→ HOW TO COMPLETE THIS TASK
Find the word "agent" in the data. Return every line where it appears.

Segment Start: DATA PROVIDED

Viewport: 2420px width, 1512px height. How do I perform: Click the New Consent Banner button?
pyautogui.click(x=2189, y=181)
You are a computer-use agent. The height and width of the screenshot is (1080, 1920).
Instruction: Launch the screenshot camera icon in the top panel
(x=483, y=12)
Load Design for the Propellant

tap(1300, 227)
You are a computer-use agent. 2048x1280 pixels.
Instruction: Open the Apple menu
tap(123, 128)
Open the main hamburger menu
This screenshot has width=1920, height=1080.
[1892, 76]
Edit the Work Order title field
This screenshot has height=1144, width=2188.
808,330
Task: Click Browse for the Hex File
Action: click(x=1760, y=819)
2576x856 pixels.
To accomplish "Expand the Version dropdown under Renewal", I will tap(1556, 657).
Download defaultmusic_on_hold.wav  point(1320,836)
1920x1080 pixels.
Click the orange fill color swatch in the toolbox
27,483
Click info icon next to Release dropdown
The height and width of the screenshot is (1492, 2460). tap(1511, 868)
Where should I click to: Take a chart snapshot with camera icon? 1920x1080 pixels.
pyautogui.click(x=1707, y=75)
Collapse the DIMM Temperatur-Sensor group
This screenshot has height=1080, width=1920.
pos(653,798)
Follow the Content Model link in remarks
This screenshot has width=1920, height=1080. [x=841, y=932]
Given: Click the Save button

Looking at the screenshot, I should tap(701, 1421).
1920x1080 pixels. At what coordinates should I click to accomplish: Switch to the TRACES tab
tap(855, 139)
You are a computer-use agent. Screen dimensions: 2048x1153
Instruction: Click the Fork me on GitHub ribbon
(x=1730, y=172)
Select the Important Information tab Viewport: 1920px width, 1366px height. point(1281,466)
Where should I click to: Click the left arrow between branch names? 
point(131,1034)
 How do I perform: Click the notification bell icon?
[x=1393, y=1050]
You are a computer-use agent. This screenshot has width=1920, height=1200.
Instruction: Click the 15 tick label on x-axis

Segment End: DATA PROVIDED

→ RESULT
You are a computer-use agent. The height and width of the screenshot is (1080, 1920).
You are a computer-use agent. 2048x1280 pixels.
You are a computer-use agent. Screen dimensions: 2048x1153
You are a computer-use agent. This screenshot has width=1920, height=1200.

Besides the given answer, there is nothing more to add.